(Item-finding records)
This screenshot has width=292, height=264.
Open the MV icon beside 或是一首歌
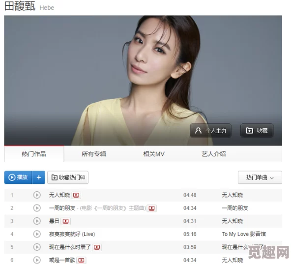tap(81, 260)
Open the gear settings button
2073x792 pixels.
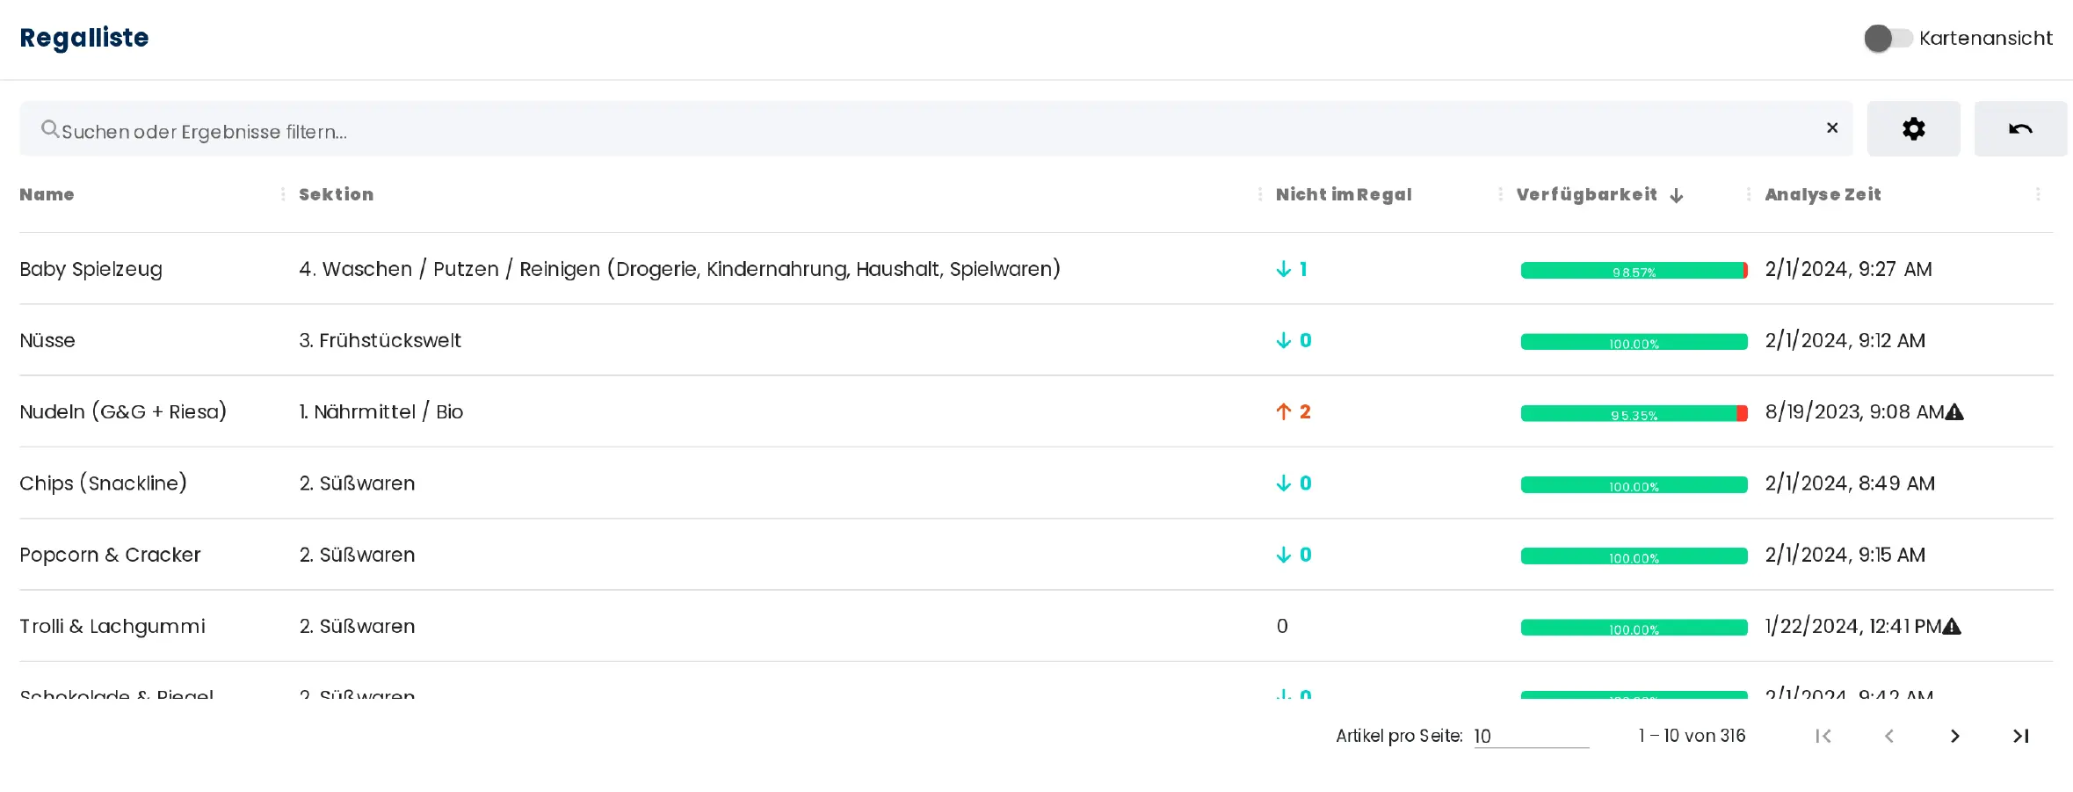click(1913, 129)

## WHAT NEEDS TO BE DONE
Return every line of the rows above word for word, leaving out the pictures.

## ANSWER TO THIS EXERCISE
This screenshot has width=292, height=264.
Open the MV icon beside 或是一首歌
tap(81, 260)
Open the gear settings button
2073x792 pixels.
click(1913, 129)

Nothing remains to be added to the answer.